The session brings together senior figures spanning public and private innovation systems, with Mile Corrigan (CEO, Noblis) moderating a panel of Sha-Chelle Devlin Manning (commercial strategy, DARPA), Todd Stavish (managing partner, SRI Ventures), each operating at the intersection of government-funded
research, venture creation and commercialisation.

  • Government-funded IP as a pipeline for venture creation
    o SRI Ventures builds startups directly from deep tech IP, often originating from
    government programmes; around 60% of its companies stem from DARPA-funded
    research.
    o Early-stage IP provides visibility into emerging trends, but ultimate applications are
    often unpredictable (e.g. Siri’s shift from defence logistics to consumer mobile).
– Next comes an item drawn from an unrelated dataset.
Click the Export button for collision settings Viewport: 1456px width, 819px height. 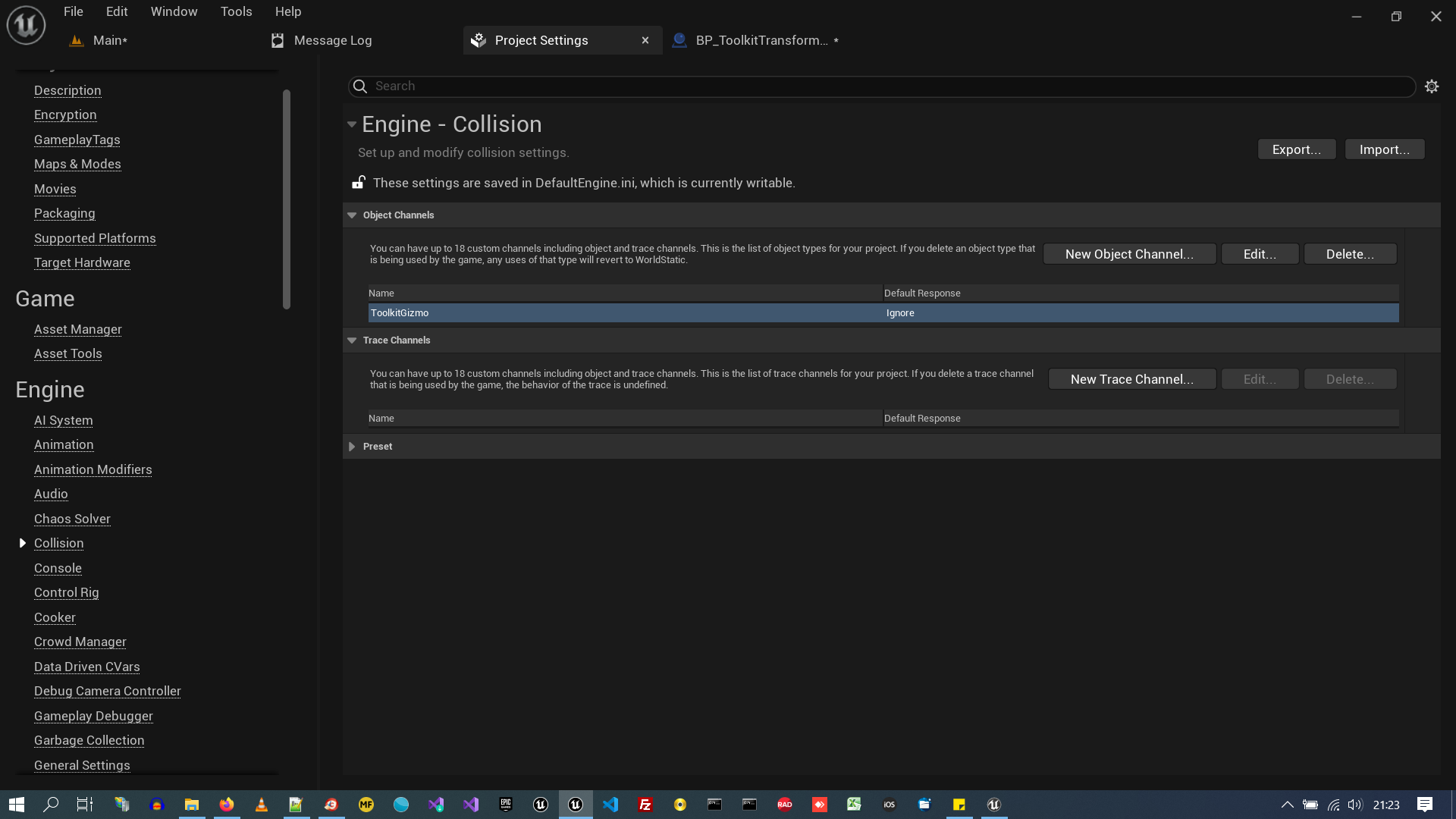[x=1296, y=149]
  • DARPA’s model: de-risking breakthrough innovation
    o DARPA allocates ~$4.8bn annually to early-stage, high-risk technologies, with short
    timelines (18–36 months) to prove technical feasibility.
    o Focus extends well beyond traditional defence into areas such as food security,
    biotech and supply chains.
  • Bridging to commercialisation: capital, talent and ecosystems
    o Key bottlenecks include regulation, manufacturing, workforce and compliance.
    o DARPA actively engages venture investors, corporates and experienced
    entrepreneurs (e.g. its Embedded Entrepreneur Initiative) to accelerate transition to
    market.
  • Dual-use opportunity is broader than perceived
    o Defence technologies frequently evolve into large commercial markets; examples
    include biotech, diagnostics and advanced manufacturing.
    o Dual-use pathways operate on different timelines and require distinct go-to-market
    strategies.
  • Blended capital stacks are reshaping venture formation
    o Non-dilutive funding (e.g. DARPA grants) reduces technical risk but does not replace
    venture financing; startups still require conventional seed rounds.
    o Increasing participation from non-traditional investors, including corporates, is
    expanding the ecosystem.
  • Emerging opportunity areas
    o Quantum (compute, communications and enabling infrastructure), space systems,
    energy bottlenecks and advanced health technologies are highlighted as key
    frontiers.
    Bottom line: defence-linked innovation ecosystems are becoming increasingly open, commercially
    oriented and collaborative—creating a growing opportunity set for corporate venture investors
    willing to engage earlier and more actively.

This summary was generated by AI and lightly edited by GCV staff.